**What you need to do**
(1) In the forum thread on tap and die sizes, which site is named as a source for the 6.5 x .5 tap used for JoWo #5 feeds?
(2) Decide whether each statement agrees with the forum thread on tap and die sizes. Answer yes or no, and quote the deciding words.
(a) The 6.4 x .6 tap is described as the Bock #5 feed tap.
(b) KenV points to Victor Machinery for the M6.4 x .5 tap.
(c) skubasteeve asks about Edison nibs.
(3) Reproduce the forum thread on tap and die sizes from "Where on earth" up to and including "KenV (Nov 7, 2014)".
+++ Extract +++
# Strang size tap and die



## skubasteeve (Nov 7, 2014)

Where on earth do people get these strange size taps from. 

I am interested in having a shot at kitless but am stumped on the taps for the nib units. 6.4 x .5?? 

Where is a good source for tap and dies to get started?


----------



## KenV (Nov 7, 2014)

Richard Greenwald

Tap, Metric M6.4 x .5 Plug [50335] : Richard L. Greenwald, LLC, Pens, Pens Parts and Photographs


----------



## ChrisN (Nov 7, 2014)

6.4 x .6 (Bock #5 feed tap) is available from ClassicNib.com. 6.5 x .5 (JoWo #5 feed tap) is available from SilverPenParts.com. Other more common taps and dies are available from Victor Machinery.


----------



## skubasteeve (Nov 7, 2014)

Thanks guys, What about Edison nibs?

Are bock and jowo the goto setups for kitless fountain pens?


----------



## Carl Fisher (Nov 7, 2014)
+++ Records provided +++
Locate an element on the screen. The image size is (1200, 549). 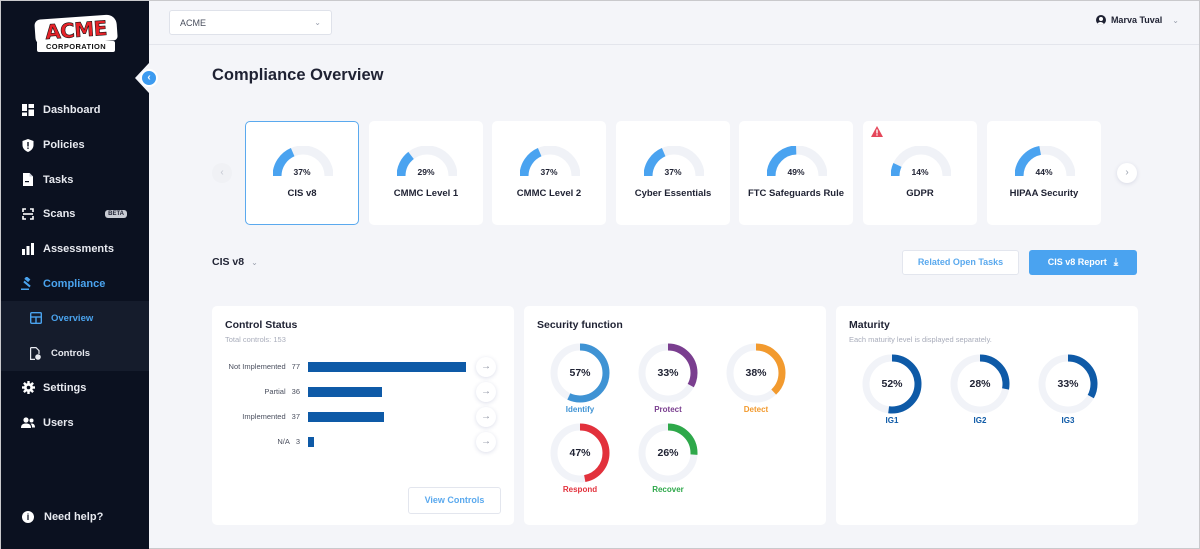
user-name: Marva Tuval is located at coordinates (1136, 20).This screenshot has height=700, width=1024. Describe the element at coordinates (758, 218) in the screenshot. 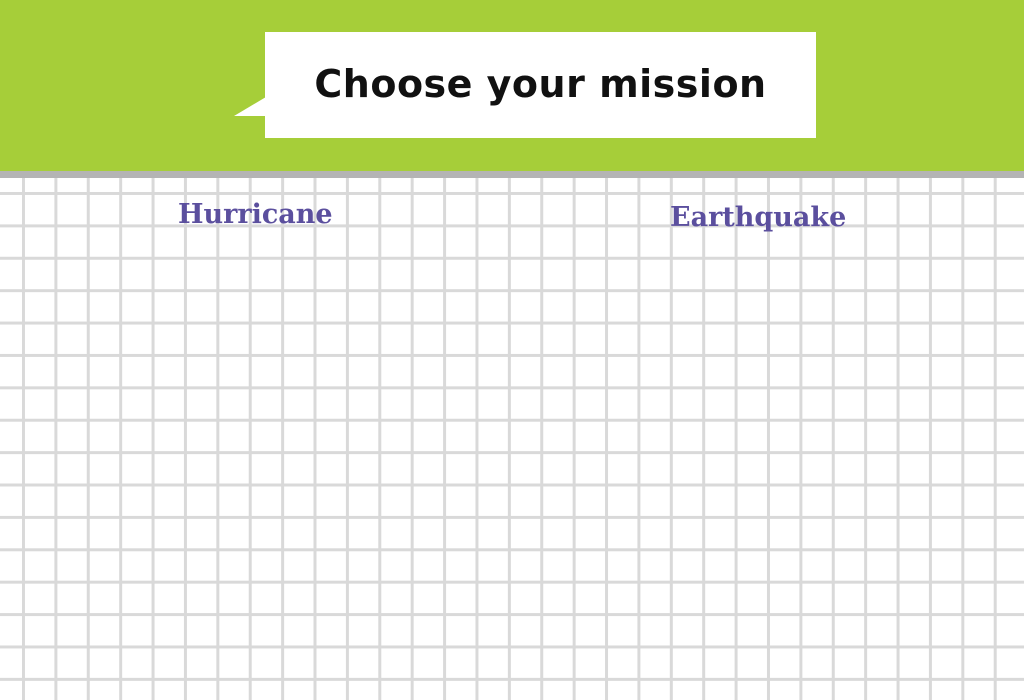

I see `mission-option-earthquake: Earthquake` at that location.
+++
+++ Records provided +++
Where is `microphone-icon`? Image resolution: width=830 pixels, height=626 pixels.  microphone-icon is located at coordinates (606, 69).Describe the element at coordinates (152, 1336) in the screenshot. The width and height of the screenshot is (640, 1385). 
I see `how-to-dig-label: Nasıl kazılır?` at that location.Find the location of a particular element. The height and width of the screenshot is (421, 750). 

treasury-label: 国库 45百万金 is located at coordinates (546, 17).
+++
**Problem solutions**
(1) SilverPenParts.com

(2)
(a) Yes: "6.4 x .6 (Bock #5 feed tap) is available from ClassicNib.com."
(b) No: "Tap, Metric M6.4 x .5 Plug [50335] : Richard L. Greenwald, LLC, Pens, Pens Parts and Photographs"
(c) Yes: "What about Edison nibs?"

(3)
Where on earth do people get these strange size taps from. 

I am interested in having a shot at kitless but am stumped on the taps for the nib units. 6.4 x .5?? 

Where is a good source for tap and dies to get started?


----------



## KenV (Nov 7, 2014)